I’ll be completely honest with you here, I actually never expected to get a PB ever again. Well, not in any of the distances I normally run anyway. Obviously, if I run a 100km ultra I’ll get a PB, maybe even a couple, but as far as one mile to marathon events go, I thought I was pretty much done. My mindset on running has changed you see. Back then I was competitive, I was desperate to get faster and I pushed myself to the point where it just wasn’t fun.
I stopped doing that a long time ago. I even got bored with running for a year or so because I didn’t see much point save for minimising the size of my belly. Over the past year, I’ve rekindled my love of it by treating it differently. I’ve started enjoying running and races just because I like it, not because I have some insatiable desire to test myself or beat a past victory. As long as I get a time that I’m happy with, then I’m good.
Last week I defied logic by getting my first 10k PB in over 6 years. 6 years! And I wasn’t even trying to. I took part in the RunThrough Queen Elizabeth Park 10k, one of my favourite races, largely because it’s near my flat, but also because it’s a great course. I’ve run the race seven times in the past 12 months and I generally get an average of about 44 minutes. The fastest I’ve done is 42.25 a few months ago, and even that surprised me. Last week I got 40 minutes 36. Yep, pretty big drop.
Rewind six years to my last 10k PB. It was the British 10k in London. I’d been on a diet for a few months, I was running loads and I was avoiding drinking. I ran that race like a moan possessed, angrily desperate to get a good time. It looked like this, and it wasn’t pretty:
I got a 41.20. Which was over a minute faster than anything else I’ve ever done before or after, except for a one-off race where I ended up with 41.59 – but I think that course was shorter than it was meant to be. I was pretty pleased with that in fact. At the time I was massively unsure about my running abilities and my times generally floated around the 45 minute mark. A 41.20 twenty for me was a phenomenal achievement.
Anyway, back to Wednesday’s race. As I said, I’ve done the course a few times and never harboured any dreams of getting a fast time in it. I just like it because it’s enjoyable and convenient. The only thing different about this particular day is that I was testing out the Nike Zoom Pegasus Turbos, a shoe that’s actually meant to make you faster. Now, I’m not going to talk about them here, I’ll save that for the review. But whether it was the shoe, or the fact that mentally I felt like I should push myself harder to test them properly, to knock over two minutes off my time was madness.
In the second kilometer, I knew I was running fast. I looked at my watched and realised that if I maintained the pace I would be on for a fast time, but I was doubtful whether I could. I often have early race pipe dreams when the adrenaline is running through the body.
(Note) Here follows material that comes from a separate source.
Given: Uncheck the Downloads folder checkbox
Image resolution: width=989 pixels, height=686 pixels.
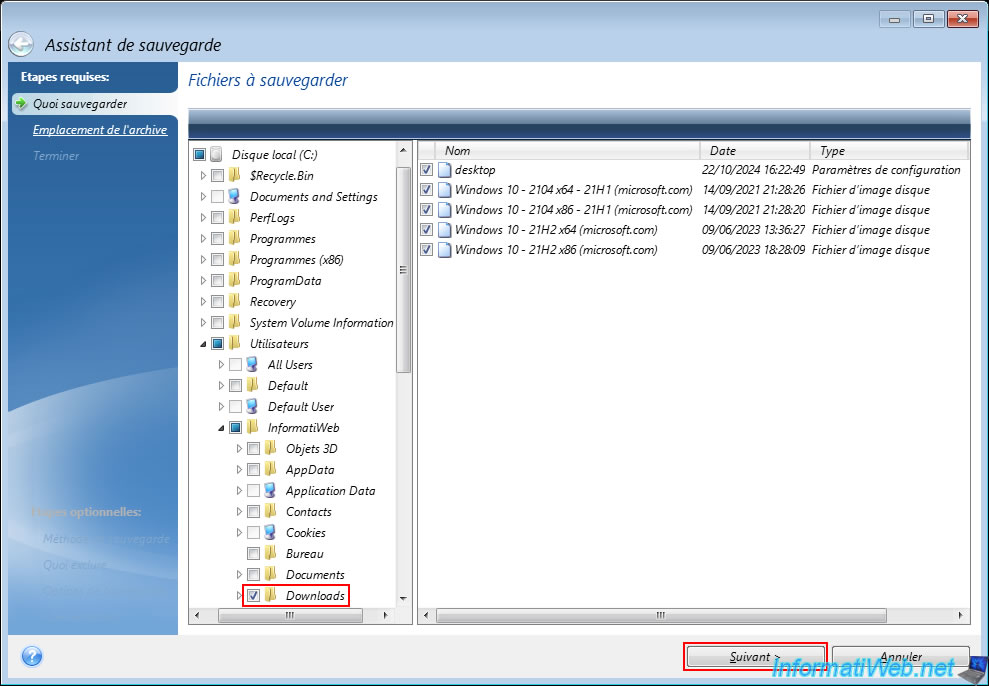Looking at the screenshot, I should [x=254, y=596].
For the rest of the race I fluctuated a fair bit, to the point where I actually had no idea how I was doing, definitely didn’t feel I was going particularly faster than usual. Here’s the Strava activity if you’re actually interested.
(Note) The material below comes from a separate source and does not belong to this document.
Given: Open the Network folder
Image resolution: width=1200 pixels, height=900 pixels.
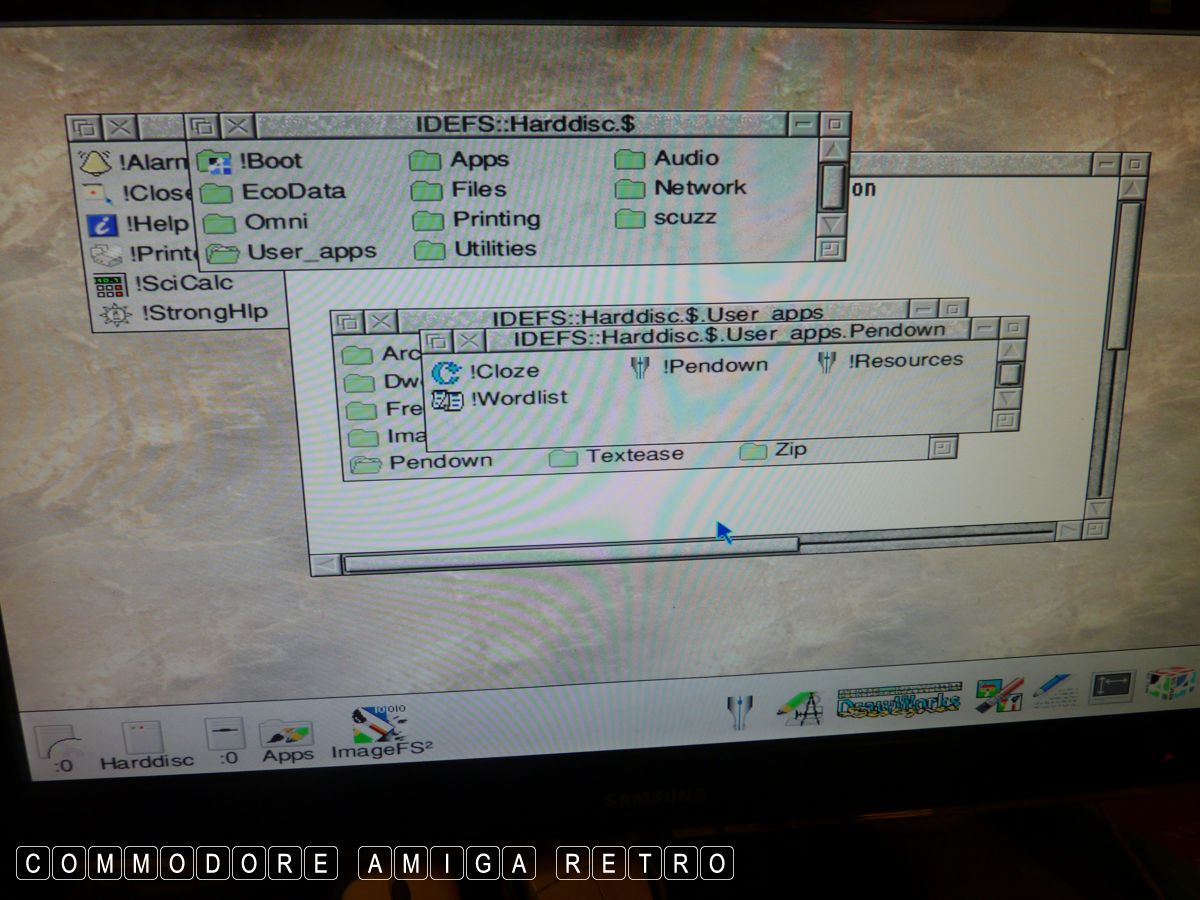Looking at the screenshot, I should tap(630, 188).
Let me just be clear, I’m not writing my post to brag. Trust me. The point of this post is that for the first time in ages, my mindset has changed about running again. For the last couple of years I’ve just assumed that my lifestyle and my frame of mind would mean that running was something I did for fun; my choice of cardio activity to keep me fit, healthy and burn off some of the unnecessary calories I tend to consume. I was looking at distance a my new challenge, not speed at the shorter races. But now. Well. Now I know I can run faster than I’ve ever been able to. I wasn’t even going at full capacity on Wednesday.
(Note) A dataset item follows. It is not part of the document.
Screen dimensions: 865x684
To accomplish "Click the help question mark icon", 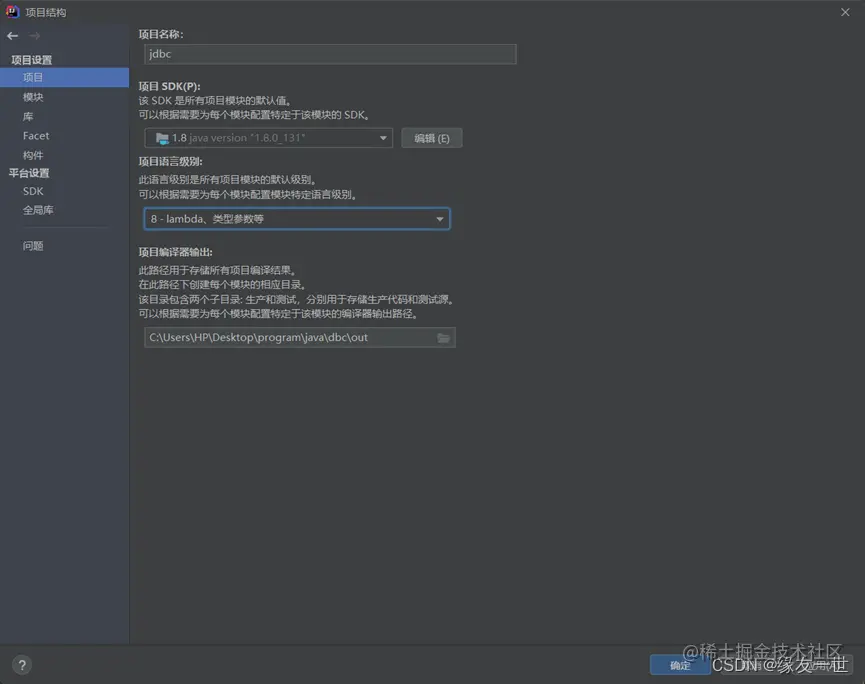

I once desperately wanted to get a sub 40-minute 10k. That faded a while ago as the number of races mounted up but the minutes tended to stay the same. Now all I need to do is shave off half a minute and I’ve done it.
Who knows, maybe it was a fluke, maybe it was the trainers or maybe I just had way to much sugar that date. Either way though, I’m suddenly not just running for fun any more. Now I have an aim to get to, and it’s both exciting, and a bit stressful. Maybe I’ll try for some more PBs. I’ve got the Great North Run coming up in a few weeks and the Valencia Marathon in December. Could this be my own year of beating all of them? I never missed that bit at the start of the race where you’re nervous. I haven’t felt that in years, save for the odd one mile race, can’t say I’m looking forward to that again.